----- SELECTED EXTRACT
Sun, 11/25/2018 - 02:04

For far too long, women have been playing catch-up when it comes to sex. From female desire to sex tech, Sharon Walker talks to five women at the forefront of radical change

When Stephanie Theobald recently gave a talk called “Sex and Judgment” at Oxford University, her new memoir, Sex Drive, sold out. In the book, Theobald explores female sexual pleasure as one of a growing band of sex-positive feminists challenging cultural expectations. They range from computer scientists to therapists, and their shared mission is to enable women to speak up about their unspoken sexual desires. The fact that Gwyneth Paltrow’s new Goop pop-up store in Notting Hill features a glass cabinet of sex toys as well as cashmere jumpers is, says Theobald, “a step in the right direction. It might still need the Trojan Horse of ‘wellness’ to get women’s sexual pleasure through the door, but it’s great that it is being talked about in the mainstream.”
----------
----- PROVIDED MATERIAL
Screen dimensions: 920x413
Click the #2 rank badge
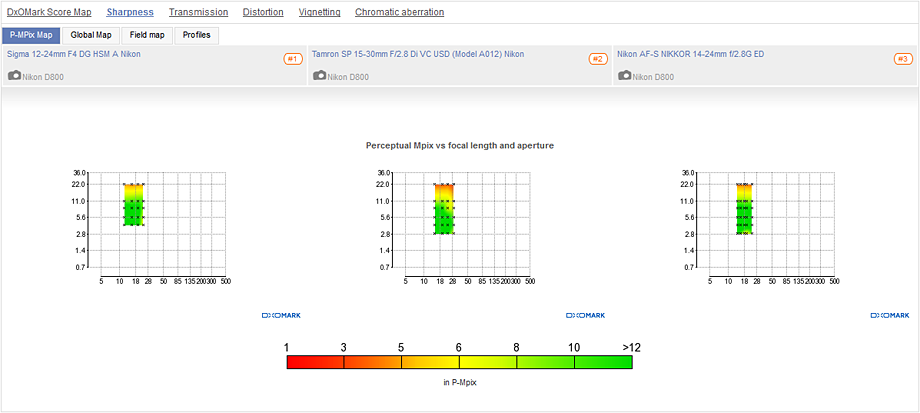597,59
----------
*INSTRUCTIONS:*
**1)** Answer from the article on women and sexual pleasure:
(a) What was the title of the talk Stephanie Theobald gave at Oxford University?
(b) What is the name of Theobald's new memoir?
(c) In what area is Gwyneth Paltrow's new Goop pop-up store?
**2)** Resume the article on women and sexual pleasure, picking up after its final sentence.
The lines are separate material and are unrelated to the article on women and sexual pleasure.

*YOUR WRITTEN ANSWERS:*
**1)**
(a) "Sex and Judgment"
(b) Sex Drive
(c) Notting Hill

**2)**
In these post #MeToo days, when sex is often presented as immoral, dangerous or potentially illegal, female pleasure has, according to Theobald, become politically important. “Anger is not going to get us anywhere,” she says, which is why she is calling for a pleasure revolution. “The first sexual revolution,” she says, “was about male desire. Back in the 1970s men were still asking if women had orgasms and if they did, who cares? #MeToo was about men imposing their pleasure on women. The pleasure revolution is about women asserting their own pleasure.”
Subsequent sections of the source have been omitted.